In response to enquiries as to whether there is any likelihood of an Empire Television Service being provided, the BBC states there are no plans for a television service to the Empire. Since such enquiries probably result from the inherent necessity of transmitting high-definition television on short wavelengths, the BBC thinks it may clarify the position to point out that the transmission of high-definition television necessitates the use of a very wide frequency band (more than ten times that required for sound broadcasting), which it is only practicable to obtain on wavelengths below ten metres – much shorter than used for the Empire Service. The wavebands in which the Empire Service channels are allotted are already fully occupied with transmitters separated from each other by about 10 kc/s.

An ‘ultra-short’ wavelength of about seven metres will be used for the proposed experimental high-definition television service to London. As envisaged in the ‘Report of the Television Committee’, which was presented to Parliament by the Postmaster-General in January, this service will be in the nature of a public experiment and the radius covered is not expected to be more than about twenty-five mile.

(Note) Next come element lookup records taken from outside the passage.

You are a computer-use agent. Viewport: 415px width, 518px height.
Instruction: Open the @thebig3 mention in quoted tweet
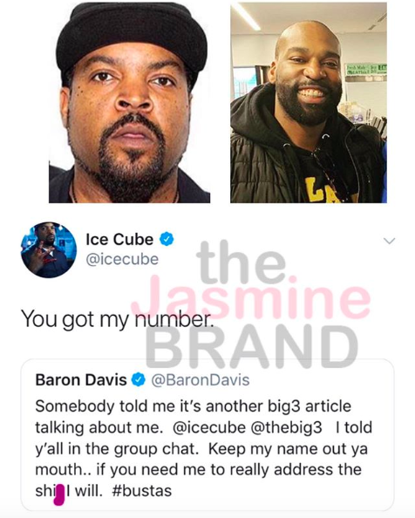(286, 427)
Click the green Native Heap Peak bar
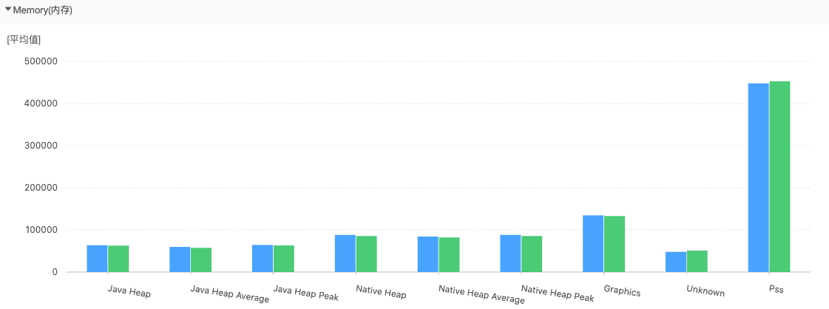The image size is (829, 309). click(x=532, y=254)
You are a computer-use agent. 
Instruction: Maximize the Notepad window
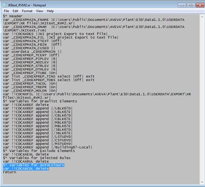tap(191, 5)
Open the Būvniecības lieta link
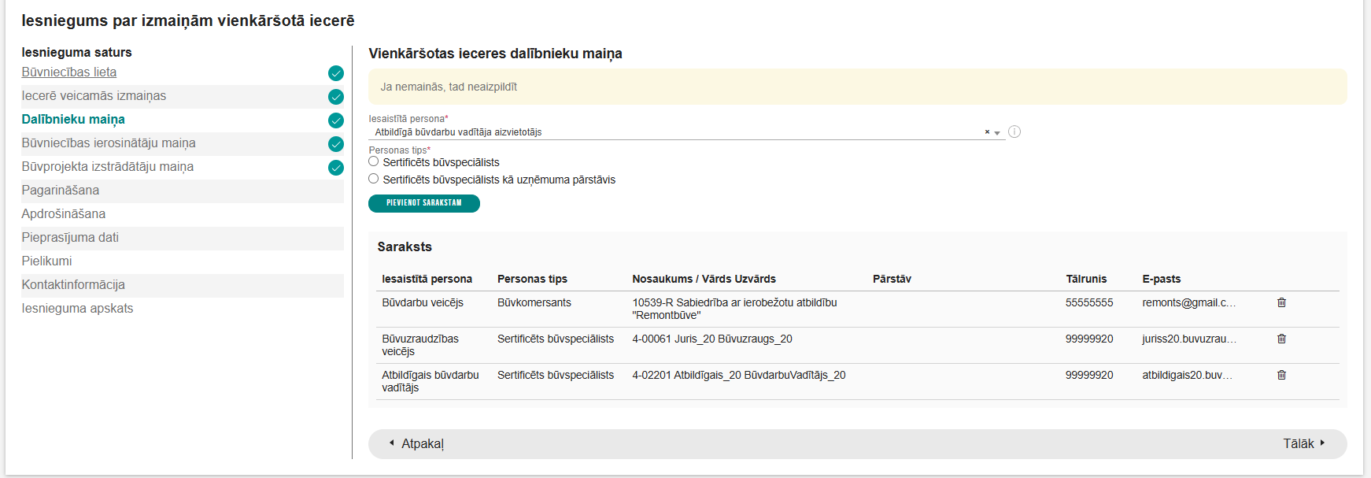1371x478 pixels. click(x=69, y=72)

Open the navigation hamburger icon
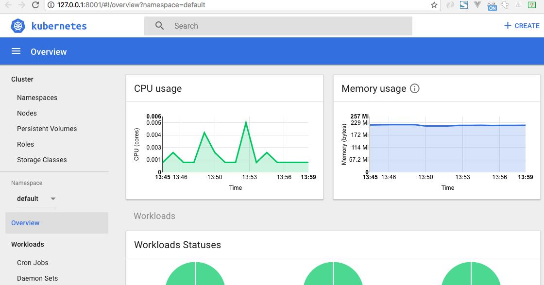(x=16, y=51)
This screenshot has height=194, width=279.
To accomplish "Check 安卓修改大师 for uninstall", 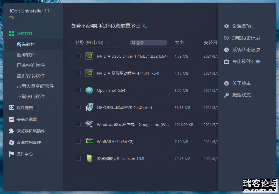I will [x=78, y=158].
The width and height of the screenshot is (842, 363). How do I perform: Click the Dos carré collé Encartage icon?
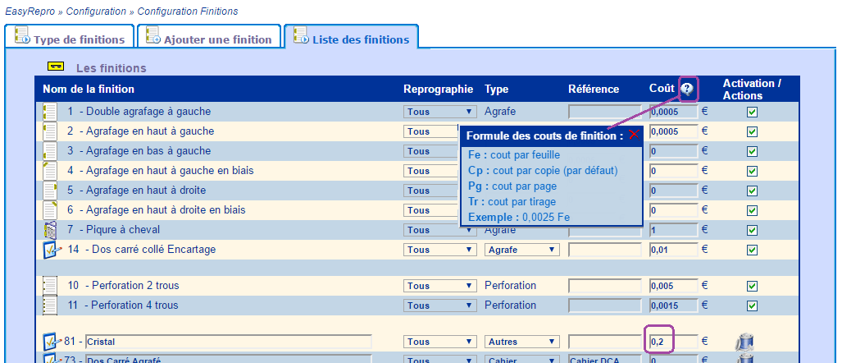[52, 250]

World-Radio, 20th September 1935.


A statement recently made by Marchese Marconi that television will soon span the Atlantic has aroused considerable international interest among radio engineers. Actual television signals from Germany have been picked up in New York.

"We have maintained communication across the Atlantic on short wavelengths,'' said a GEC research engineer, "and are exploring the possibility of ultra-short-wave transmission for long-distance broadcast for television. We know that a broadcast on 15 metres can get across the Atlantic, but the objection to using this band for television is largely one of cost. Television takes up too much space in the ether. If television were broadcast from the country to America, the space would have to be obtained at the expense of normal wireless telephony communications. Telephony bands are only 10,000 cycles per second apart, whereas television bands are one million cycles per second apart and as much as three million cycles for very high definition.

"The growing use of wireless telephony makes it practically impossible for enough space on the wavelengths now in use to be sacrificed except perhaps for 90-line television requiring 100,000 cycles per second which might give a just satisfactory close-up of one person. From the beginning of television, therefore, we have been experimenting on short-wavelengths, and it is quite possible we may be able to broadcast internationally pictures of a full 400-line definition in the future."